Computing is being pushed to the edge, internet of things is becoming a reality and containerized multi-tenant platforms are the base for a hybrid cloud, multi-services, multi-partners serving the resources for those workloads. Services are a much stronger business drivers when they are packed together in a solid way in the same point of delivery or platform. Operators demonstrated their strength gaining immense space both on CNCF through the Operator Framework being accepted as an incubating project and growing number of operators on the operator hubs putting services side by side for kubernetes distributions. Finally the raise of 5G networks, an intricate technology connecting multiple of those layers together come to the table.
With those elements being painted on the scenario the need for more dynamic, flexible and intelligent networks capable of making changes or scheduling resources based on telemetry data becomes something real. Being able to create networks on the fly and delete them as a 5G call terminates, slice networks through multiple hops to separate traffic, classify packets and traffic and treat them accordingly, schedule resources according to network latency are some of the challenges that we aim to solve with this project.

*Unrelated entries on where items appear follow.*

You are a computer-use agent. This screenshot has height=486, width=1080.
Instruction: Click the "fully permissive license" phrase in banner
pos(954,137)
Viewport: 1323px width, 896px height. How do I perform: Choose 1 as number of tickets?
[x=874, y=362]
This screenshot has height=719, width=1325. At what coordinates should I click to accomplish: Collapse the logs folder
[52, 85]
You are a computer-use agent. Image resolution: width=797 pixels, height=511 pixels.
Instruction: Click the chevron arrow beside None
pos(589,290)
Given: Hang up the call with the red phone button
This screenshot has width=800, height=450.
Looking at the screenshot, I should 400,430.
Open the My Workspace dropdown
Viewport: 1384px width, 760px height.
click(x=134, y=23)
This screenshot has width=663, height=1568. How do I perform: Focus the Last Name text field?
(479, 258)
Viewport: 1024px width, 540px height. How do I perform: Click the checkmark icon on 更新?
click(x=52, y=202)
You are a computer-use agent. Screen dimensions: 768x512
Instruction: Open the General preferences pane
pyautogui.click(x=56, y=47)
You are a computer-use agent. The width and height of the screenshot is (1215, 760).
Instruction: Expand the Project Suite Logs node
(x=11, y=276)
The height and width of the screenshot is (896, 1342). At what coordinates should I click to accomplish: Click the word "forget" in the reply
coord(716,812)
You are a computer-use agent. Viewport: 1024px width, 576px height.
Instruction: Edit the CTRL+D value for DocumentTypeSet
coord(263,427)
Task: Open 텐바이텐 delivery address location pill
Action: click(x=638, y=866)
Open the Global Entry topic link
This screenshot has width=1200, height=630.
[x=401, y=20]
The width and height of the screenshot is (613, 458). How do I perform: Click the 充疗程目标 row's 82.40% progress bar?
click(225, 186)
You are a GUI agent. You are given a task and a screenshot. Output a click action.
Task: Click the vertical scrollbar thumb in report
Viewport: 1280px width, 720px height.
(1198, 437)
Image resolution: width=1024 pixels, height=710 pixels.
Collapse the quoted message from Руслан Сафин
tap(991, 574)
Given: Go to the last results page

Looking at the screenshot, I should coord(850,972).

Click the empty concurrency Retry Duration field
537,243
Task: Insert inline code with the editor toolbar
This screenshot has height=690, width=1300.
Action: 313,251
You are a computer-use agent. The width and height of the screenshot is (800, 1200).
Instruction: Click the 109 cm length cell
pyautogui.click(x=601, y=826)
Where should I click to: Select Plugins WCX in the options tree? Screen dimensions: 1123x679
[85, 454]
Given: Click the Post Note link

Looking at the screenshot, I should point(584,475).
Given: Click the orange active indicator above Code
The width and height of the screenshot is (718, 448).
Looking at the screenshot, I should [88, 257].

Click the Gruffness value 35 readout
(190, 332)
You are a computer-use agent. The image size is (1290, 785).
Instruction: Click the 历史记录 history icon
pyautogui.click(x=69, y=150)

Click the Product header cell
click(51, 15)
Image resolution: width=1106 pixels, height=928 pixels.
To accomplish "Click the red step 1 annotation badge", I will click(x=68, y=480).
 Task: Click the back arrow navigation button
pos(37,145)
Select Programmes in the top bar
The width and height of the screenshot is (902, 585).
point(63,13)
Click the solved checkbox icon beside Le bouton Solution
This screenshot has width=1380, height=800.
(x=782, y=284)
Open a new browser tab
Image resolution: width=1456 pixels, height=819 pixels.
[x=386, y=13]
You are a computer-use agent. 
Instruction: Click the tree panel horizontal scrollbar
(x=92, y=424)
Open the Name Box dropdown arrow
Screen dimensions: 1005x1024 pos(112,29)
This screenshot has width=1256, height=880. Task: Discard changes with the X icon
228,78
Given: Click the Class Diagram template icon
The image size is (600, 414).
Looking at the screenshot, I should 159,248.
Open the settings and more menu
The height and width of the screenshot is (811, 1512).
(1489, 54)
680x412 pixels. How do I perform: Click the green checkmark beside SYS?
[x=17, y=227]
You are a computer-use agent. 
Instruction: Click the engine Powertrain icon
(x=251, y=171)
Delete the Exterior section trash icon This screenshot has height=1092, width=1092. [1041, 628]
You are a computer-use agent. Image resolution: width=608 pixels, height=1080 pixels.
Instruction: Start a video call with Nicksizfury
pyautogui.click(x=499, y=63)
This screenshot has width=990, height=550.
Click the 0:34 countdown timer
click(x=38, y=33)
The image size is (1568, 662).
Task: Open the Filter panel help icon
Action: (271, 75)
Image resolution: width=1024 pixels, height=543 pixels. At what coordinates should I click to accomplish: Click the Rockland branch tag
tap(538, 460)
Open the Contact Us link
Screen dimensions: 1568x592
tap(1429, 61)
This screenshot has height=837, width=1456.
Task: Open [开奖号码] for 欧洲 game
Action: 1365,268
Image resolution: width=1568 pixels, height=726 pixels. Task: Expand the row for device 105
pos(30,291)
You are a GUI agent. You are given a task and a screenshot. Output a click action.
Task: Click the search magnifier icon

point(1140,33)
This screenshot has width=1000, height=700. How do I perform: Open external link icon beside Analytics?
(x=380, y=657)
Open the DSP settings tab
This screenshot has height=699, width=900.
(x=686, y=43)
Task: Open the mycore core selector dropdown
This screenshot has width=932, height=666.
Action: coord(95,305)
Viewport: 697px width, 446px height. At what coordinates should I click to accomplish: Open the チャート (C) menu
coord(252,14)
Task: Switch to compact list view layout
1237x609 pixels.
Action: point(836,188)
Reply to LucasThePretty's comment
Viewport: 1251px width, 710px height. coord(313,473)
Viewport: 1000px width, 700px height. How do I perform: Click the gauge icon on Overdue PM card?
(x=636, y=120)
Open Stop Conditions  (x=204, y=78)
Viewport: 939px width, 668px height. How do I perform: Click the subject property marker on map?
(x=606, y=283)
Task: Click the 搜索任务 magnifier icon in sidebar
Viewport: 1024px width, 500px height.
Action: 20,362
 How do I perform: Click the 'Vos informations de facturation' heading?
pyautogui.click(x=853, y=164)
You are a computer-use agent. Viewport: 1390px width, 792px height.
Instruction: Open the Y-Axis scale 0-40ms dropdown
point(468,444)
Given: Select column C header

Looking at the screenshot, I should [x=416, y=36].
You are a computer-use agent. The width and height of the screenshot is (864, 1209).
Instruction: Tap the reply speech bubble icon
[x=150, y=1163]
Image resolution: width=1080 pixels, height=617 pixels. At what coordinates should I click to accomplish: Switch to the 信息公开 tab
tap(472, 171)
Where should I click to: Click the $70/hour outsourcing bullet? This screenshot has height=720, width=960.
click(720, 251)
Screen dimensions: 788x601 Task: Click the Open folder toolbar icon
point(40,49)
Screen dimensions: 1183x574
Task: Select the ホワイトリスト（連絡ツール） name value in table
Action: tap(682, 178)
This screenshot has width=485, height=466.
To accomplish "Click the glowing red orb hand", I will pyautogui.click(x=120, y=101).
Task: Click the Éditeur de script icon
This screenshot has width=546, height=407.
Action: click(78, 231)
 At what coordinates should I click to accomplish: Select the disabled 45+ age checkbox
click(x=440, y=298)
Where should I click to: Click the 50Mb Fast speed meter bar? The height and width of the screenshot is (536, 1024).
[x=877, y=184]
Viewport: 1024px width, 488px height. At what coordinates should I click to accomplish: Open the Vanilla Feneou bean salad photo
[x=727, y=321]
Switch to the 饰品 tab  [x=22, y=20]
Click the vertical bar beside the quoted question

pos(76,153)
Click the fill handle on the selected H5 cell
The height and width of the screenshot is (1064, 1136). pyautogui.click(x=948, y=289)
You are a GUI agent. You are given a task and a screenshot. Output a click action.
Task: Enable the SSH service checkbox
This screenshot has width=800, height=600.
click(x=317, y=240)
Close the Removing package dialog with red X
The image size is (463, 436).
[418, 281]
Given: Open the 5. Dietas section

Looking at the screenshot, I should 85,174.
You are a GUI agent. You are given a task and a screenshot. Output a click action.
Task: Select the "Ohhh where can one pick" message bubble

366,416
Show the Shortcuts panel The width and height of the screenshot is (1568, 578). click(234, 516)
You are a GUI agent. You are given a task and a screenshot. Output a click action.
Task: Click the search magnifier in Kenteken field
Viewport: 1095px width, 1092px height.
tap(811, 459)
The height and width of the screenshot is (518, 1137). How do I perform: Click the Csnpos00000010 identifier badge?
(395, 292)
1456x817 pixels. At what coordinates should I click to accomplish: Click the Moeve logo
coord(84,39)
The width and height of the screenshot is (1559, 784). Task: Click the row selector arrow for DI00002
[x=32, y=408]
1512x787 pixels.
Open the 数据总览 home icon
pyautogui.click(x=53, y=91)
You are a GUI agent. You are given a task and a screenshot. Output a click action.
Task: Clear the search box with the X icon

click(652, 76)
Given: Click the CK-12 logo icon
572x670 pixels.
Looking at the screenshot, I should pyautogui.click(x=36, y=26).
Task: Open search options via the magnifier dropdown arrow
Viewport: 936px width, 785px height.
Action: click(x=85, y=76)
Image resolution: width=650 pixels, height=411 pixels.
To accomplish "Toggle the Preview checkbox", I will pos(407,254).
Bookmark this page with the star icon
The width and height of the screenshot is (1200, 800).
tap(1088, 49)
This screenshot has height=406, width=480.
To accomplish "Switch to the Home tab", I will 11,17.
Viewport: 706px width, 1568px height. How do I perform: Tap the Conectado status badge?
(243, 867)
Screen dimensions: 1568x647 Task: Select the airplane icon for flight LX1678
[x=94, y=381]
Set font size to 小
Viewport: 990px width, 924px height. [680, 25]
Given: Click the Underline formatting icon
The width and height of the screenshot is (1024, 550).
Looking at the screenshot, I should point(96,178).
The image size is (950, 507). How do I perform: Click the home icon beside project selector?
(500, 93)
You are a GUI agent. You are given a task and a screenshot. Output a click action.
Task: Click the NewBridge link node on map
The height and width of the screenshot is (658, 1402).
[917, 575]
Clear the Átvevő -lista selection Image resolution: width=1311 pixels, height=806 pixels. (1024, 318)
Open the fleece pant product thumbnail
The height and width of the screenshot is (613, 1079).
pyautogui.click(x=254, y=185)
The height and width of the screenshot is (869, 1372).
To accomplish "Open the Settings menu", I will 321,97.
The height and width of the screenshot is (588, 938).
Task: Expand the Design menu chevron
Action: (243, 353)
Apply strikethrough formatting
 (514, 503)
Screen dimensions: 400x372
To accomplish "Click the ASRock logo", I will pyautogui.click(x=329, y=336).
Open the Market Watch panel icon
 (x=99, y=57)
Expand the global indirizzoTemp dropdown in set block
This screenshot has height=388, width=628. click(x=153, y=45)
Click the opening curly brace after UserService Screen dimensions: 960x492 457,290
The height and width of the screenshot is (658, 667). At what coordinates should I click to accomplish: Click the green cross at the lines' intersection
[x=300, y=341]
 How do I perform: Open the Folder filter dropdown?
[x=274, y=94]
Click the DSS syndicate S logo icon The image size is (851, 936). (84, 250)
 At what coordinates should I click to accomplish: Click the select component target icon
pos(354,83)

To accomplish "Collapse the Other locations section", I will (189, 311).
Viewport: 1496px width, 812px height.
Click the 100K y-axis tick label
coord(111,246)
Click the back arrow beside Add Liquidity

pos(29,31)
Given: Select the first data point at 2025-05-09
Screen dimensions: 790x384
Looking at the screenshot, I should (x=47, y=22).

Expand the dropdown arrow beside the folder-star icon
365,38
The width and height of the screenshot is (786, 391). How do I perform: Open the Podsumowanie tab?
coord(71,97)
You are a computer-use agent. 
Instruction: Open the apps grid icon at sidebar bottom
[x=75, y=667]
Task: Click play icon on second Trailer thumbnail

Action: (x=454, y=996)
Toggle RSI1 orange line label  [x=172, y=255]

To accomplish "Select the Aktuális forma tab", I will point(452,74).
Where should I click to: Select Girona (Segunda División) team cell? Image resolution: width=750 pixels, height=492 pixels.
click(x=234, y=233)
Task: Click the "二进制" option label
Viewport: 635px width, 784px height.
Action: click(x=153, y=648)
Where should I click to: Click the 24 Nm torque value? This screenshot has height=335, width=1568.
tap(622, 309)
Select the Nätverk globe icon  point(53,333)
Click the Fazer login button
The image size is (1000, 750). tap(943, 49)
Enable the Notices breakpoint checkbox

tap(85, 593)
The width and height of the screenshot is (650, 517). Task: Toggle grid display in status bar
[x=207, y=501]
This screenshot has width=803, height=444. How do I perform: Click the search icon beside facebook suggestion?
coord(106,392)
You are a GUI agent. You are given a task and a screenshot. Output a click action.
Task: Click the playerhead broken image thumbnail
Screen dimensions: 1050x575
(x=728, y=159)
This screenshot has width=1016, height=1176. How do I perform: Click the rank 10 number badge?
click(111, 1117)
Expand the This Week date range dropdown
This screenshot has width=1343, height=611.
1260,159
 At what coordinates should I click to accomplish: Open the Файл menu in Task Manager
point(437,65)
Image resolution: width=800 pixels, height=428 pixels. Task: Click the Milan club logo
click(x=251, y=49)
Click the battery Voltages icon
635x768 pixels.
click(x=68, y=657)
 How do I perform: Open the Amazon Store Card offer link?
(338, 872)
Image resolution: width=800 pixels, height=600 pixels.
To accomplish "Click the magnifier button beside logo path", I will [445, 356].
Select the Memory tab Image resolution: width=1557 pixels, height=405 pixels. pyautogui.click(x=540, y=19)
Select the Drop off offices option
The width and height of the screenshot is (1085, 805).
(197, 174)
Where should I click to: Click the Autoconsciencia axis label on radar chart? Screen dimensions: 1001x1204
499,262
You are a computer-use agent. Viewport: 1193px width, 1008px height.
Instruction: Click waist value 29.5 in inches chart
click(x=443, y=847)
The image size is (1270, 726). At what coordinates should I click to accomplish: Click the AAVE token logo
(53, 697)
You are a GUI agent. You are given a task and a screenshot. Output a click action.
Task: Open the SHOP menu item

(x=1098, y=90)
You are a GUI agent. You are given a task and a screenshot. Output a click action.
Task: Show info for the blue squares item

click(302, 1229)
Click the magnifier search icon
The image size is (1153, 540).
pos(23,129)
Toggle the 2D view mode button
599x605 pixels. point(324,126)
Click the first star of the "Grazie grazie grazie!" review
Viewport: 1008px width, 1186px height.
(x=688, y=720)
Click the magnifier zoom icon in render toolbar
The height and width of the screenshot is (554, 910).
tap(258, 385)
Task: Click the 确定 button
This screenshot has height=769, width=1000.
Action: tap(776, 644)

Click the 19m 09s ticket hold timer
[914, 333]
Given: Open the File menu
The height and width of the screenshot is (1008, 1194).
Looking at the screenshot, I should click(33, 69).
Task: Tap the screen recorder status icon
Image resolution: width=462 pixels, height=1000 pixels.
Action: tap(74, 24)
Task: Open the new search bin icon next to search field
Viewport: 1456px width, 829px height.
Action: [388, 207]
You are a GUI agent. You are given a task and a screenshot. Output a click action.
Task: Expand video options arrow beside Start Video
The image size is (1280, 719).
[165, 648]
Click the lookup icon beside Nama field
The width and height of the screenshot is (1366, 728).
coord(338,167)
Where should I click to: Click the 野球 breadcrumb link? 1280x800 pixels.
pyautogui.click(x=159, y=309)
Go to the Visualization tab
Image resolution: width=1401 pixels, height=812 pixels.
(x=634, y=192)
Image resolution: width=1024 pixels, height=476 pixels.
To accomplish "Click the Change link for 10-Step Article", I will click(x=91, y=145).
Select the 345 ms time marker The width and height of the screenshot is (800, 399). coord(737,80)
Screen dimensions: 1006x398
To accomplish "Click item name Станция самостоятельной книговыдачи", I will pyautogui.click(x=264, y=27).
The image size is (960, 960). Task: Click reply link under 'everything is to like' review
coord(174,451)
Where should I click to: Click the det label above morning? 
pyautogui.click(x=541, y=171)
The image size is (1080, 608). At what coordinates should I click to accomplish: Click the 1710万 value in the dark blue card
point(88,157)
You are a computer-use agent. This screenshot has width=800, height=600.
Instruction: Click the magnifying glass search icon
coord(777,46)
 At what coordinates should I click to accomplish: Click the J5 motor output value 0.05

The goal of the pod-network-operator is to experiment, try and test innovative and alternative ways to do networking, while maintaining compatibility with the the K8s constructs and network requirements (e.g. no NAT for pod-to-pod communication, etc).
IoT and Edge computing are changing the way we communicate, make business, travel, use our homes. Ultimately the way we live. The devices like smartphones, smart cars, multiple types of sensors used from industrial facilities to smart home appliances generate pretty different types of traffic.
So being able to allocate and remove networks dynamically, at runtime, on demand according to parameters such as bandwidth, latency, jitter effect, real time requirements, type of devices and orchestrating multiple of those networks across multiple layers on distributed topologies is the central point of our endeavor. Refining the requirements and experimenting with new solutions for dynamic intelligent networks is our common theme here.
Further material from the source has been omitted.